L'habilitation prévue par le projet de loi laisse entièrement le choix au Gouvernement entre dépénaliser ce délit ou maintenir son caractère pénal et dans ce cas, en conserver le caractère délictuel ou en faire une contravention. Compte tenu de la simplicité des mesures à prendre, j'ai demandé au Gouvernement que l'on parvienne à un accord en séance publique sur le choix à retenir. Si aucun accord n'a encore été trouvé à ce jour, il semble qu'on s'oriente plutôt vers le maintien du caractère délictuel de l'entrave au fonctionnement, quand bien même ce délit ne serait plus puni d'une peine d'emprisonnement.
S'agissant de l'inspection du travail, sans doute est-il nécessaire d'apporter des explications supplémentaires afin de lever tout malentendu. Contrairement à ce qui est indiqué dans l'exposé sommaire de l'un des amendements de suppression de cet article, en aucune façon nous n'avons de suspicion à l'égard des entreprises. Si nous avons besoin d'une police en France, ce n'est pas que l'on soupçonne le peuple français dans son entier, mais bien parce que des infractions sont commises. Nous avons besoin, auprès des entreprises, d'un corps de contrôle qui exerce notamment, mais pas uniquement, une mission de conseil. Certains employeurs, après avoir été dûment conseillés, persistent dans certaines attitudes, parfois de façon délibérée. Les phénomènes de travail dissimulé et de contournement des règles qui encadrent le détachement international constituent des infractions qu'il importe de pouvoir réprimer.
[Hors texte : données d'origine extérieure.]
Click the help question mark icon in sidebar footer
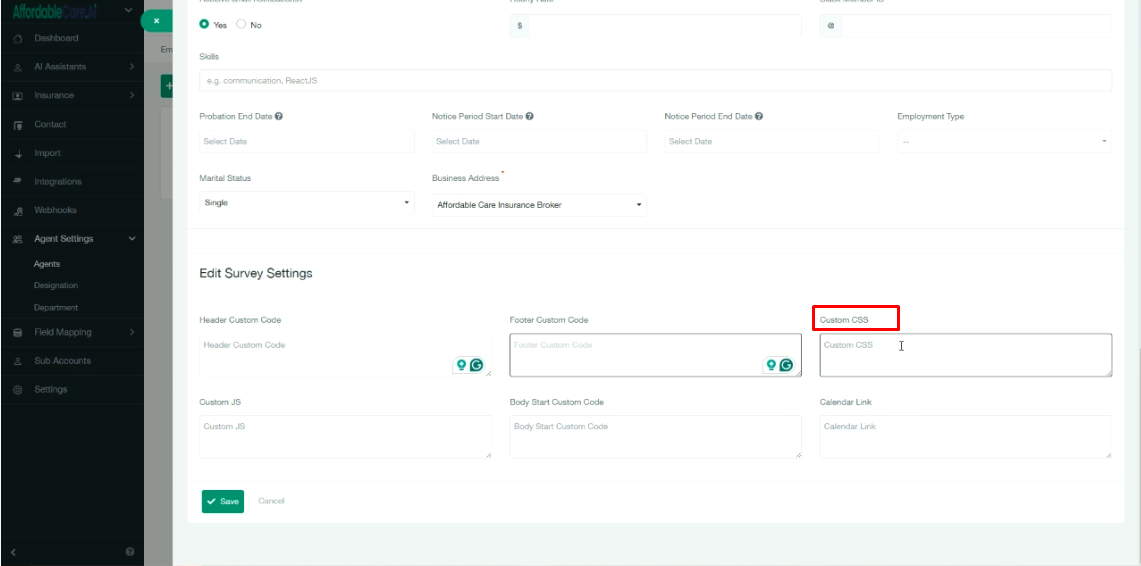point(130,552)
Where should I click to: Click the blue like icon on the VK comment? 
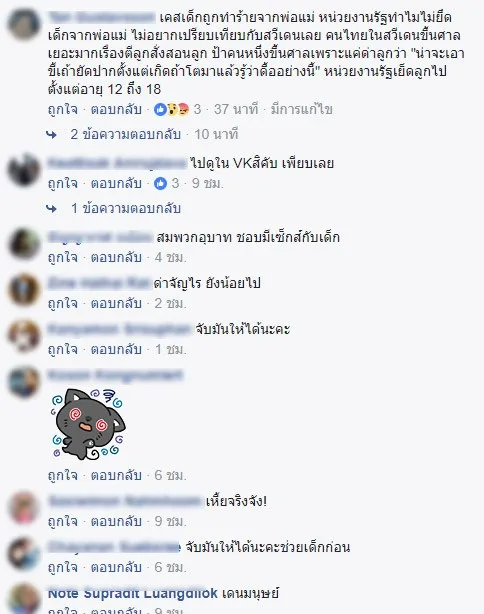(x=160, y=183)
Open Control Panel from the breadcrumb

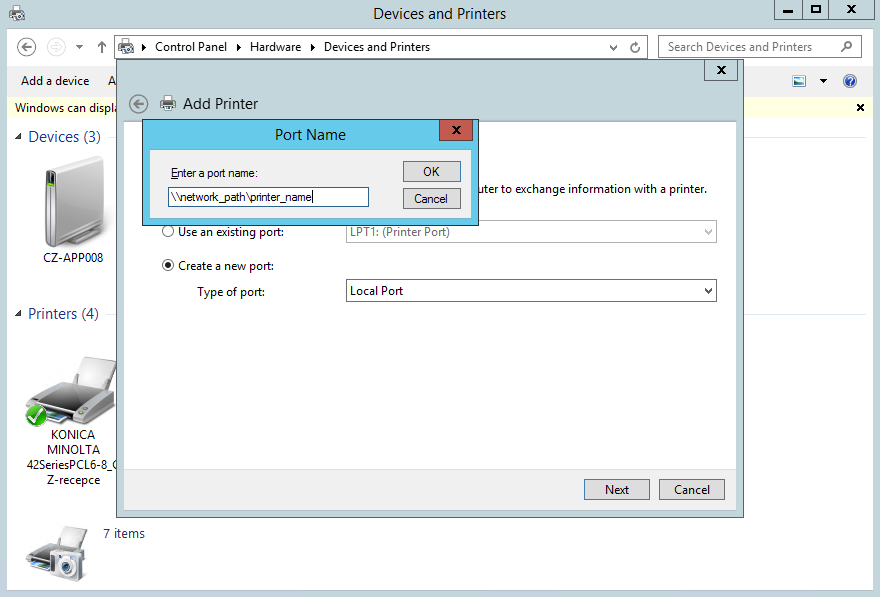tap(193, 46)
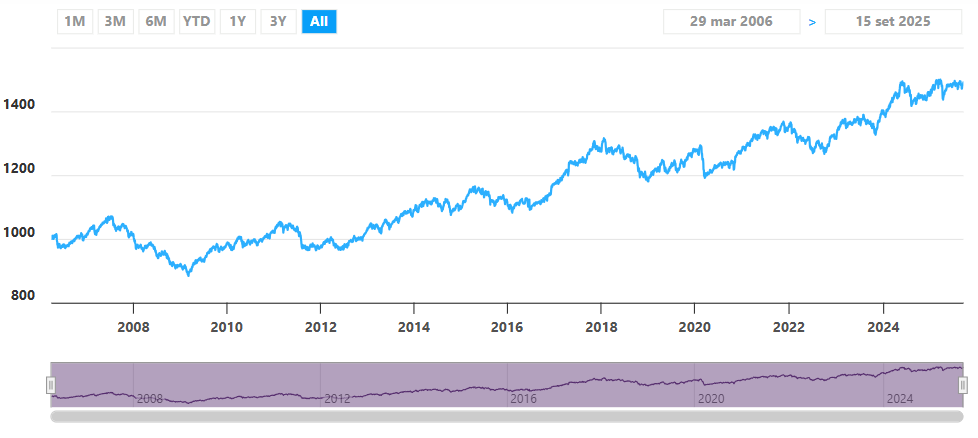Click the highlighted All range button
978x438 pixels.
click(x=319, y=21)
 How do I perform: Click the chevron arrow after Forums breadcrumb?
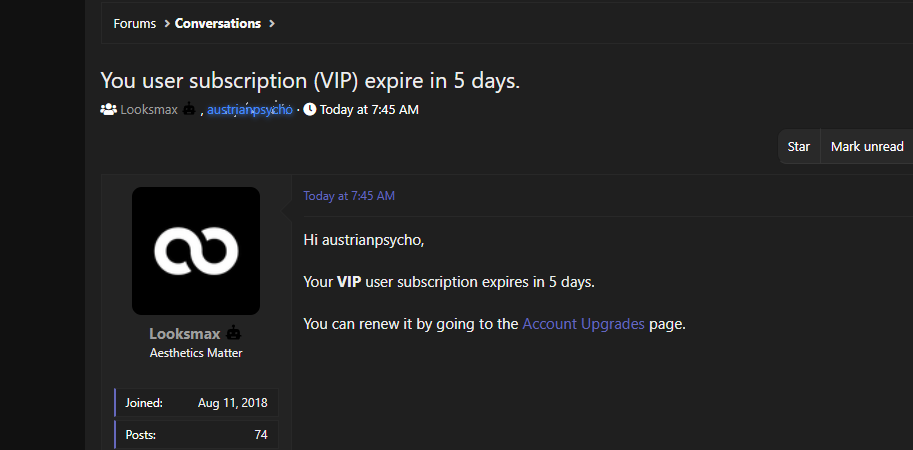[x=166, y=23]
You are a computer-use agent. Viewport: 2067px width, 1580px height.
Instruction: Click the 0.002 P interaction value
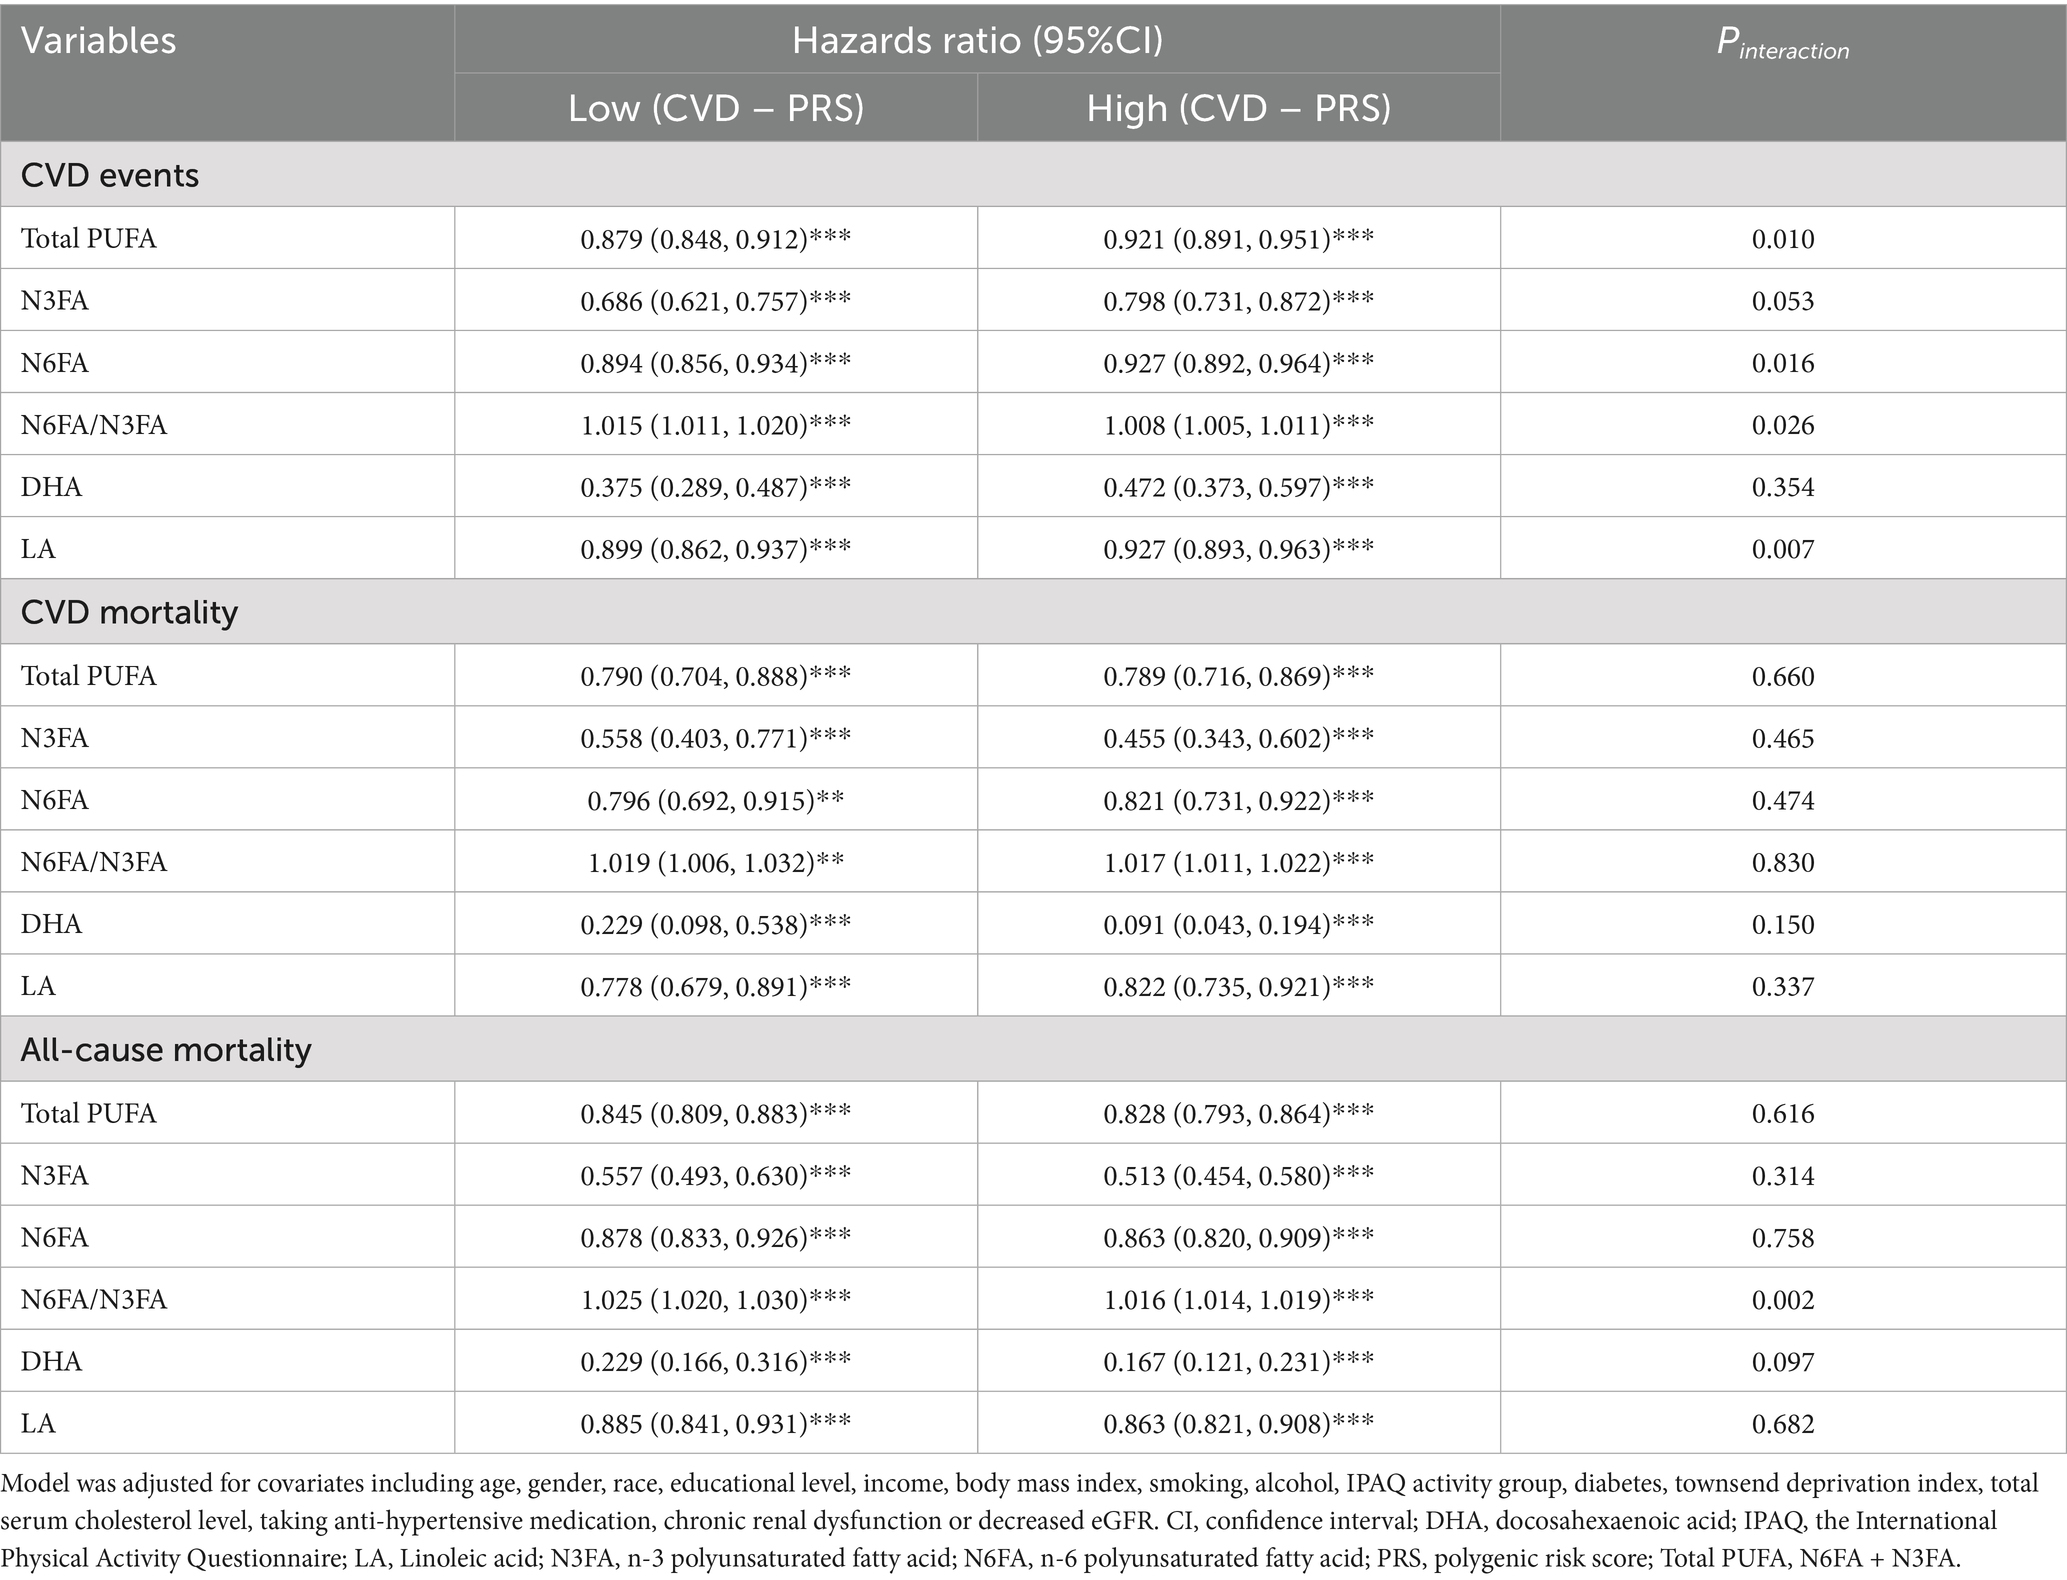1782,1299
Si les inspecteurs du travail disposent déjà d'un arsenal de mesures, il reste que, lorsqu'ils dressent un procès verbal, celui-ci est classé sans suite dans quatre cas sur cinq. Il fallait donc que nous mettions à sa disposition d'autres moyens d'action. Tel était le sens de l'article 20 du projet de loi relatif à la réforme de la formation professionnelle, à l'emploi et à la démocratie sociale. Cet article 20 ayant été supprimé par le Sénat, il n'a pas été réintroduit dans le texte en commission mixte paritaire afin d'éviter l'échec de cette dernière, car nous souhaitions que la réforme de la formation professionnelle entre en vigueur rapidement. Puis a été déposée une proposition de loi reprenant les dispositions de l'article 20 précité : nous en avons débattu au sein de la Commission des affaires sociales. Et si l'UMP n'avait pas fait durer la discussion du projet de loi relatif à la famille, la proposition de loi précitée aurait pu être discutée en séance publique.
Pourquoi, aujourd'hui, ne pas reprendre cette proposition de loi par amendement ? D'abord parce que, comme l'a souligné le ministre, il est nécessaire de rediscuter de ces mesures afin de dissiper tout malentendu et éventuellement de les améliorer. D'autre part, l'état du droit international a évolué. La Cour européenne des droits de l'homme a rendu le 20 mai 2014 – soit juste après que nous avons discuté en Commission des affaires sociales de la proposition de loi précitée – quatre arrêts concernant la Finlande, dans lesquels elle a fait évoluer l'interprétation qu'elle faisait auparavant de la règle non bis in idem, s'agissant notamment du cumul entre sanctions pénales et administratives. La question de savoir dans quelle mesure ces arrêts nous concernent n'est pas parfaitement claire. C'est pourquoi il nous faudra peut-être modifier cette proposition de loi.